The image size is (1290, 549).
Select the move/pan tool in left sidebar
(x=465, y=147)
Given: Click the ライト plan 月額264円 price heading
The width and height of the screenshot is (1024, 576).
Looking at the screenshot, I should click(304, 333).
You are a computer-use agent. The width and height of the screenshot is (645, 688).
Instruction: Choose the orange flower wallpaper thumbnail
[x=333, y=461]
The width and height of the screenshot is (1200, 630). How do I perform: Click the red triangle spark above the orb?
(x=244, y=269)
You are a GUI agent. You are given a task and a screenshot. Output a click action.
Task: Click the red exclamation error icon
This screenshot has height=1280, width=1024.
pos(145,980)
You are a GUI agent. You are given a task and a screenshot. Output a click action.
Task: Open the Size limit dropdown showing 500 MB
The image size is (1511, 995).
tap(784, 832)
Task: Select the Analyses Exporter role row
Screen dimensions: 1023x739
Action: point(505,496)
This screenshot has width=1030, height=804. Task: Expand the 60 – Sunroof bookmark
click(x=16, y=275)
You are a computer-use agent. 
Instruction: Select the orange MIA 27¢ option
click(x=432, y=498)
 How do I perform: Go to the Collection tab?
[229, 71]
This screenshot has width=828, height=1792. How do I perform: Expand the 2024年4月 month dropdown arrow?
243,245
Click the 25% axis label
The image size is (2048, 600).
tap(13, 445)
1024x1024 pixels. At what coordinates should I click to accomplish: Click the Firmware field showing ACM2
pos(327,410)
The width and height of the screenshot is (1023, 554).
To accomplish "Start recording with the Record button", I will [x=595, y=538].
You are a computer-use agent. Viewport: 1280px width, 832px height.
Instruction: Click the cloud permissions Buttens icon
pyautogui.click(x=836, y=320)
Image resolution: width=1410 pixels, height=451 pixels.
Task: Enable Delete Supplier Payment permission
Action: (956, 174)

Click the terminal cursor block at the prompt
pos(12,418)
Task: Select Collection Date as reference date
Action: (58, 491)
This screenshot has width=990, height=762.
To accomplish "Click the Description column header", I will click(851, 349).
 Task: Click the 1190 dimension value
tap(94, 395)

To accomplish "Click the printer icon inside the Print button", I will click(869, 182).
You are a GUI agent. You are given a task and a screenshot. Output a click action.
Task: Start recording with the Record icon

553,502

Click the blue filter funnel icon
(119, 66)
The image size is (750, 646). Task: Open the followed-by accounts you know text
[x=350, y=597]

----------

• **TASK ITEM**
The expected answer is an exact copy of the lines above, beginning at the line with "Screen dimensions: 1023x739" and ending at the line with "You are a computer-use agent. Viewport: 1280px", with both ends in.

• **WRITTEN RESPONSE**
Screen dimensions: 1023x739
Action: point(505,496)
This screenshot has width=1030, height=804. Task: Expand the 60 – Sunroof bookmark
click(x=16, y=275)
You are a computer-use agent. 
Instruction: Select the orange MIA 27¢ option
click(x=432, y=498)
 How do I perform: Go to the Collection tab?
[229, 71]
This screenshot has width=828, height=1792. How do I perform: Expand the 2024年4月 month dropdown arrow?
243,245
Click the 25% axis label
The image size is (2048, 600).
tap(13, 445)
1024x1024 pixels. At what coordinates should I click to accomplish: Click the Firmware field showing ACM2
pos(327,410)
The width and height of the screenshot is (1023, 554).
To accomplish "Start recording with the Record button", I will [x=595, y=538].
You are a computer-use agent. Viewport: 1280px width, 832px height.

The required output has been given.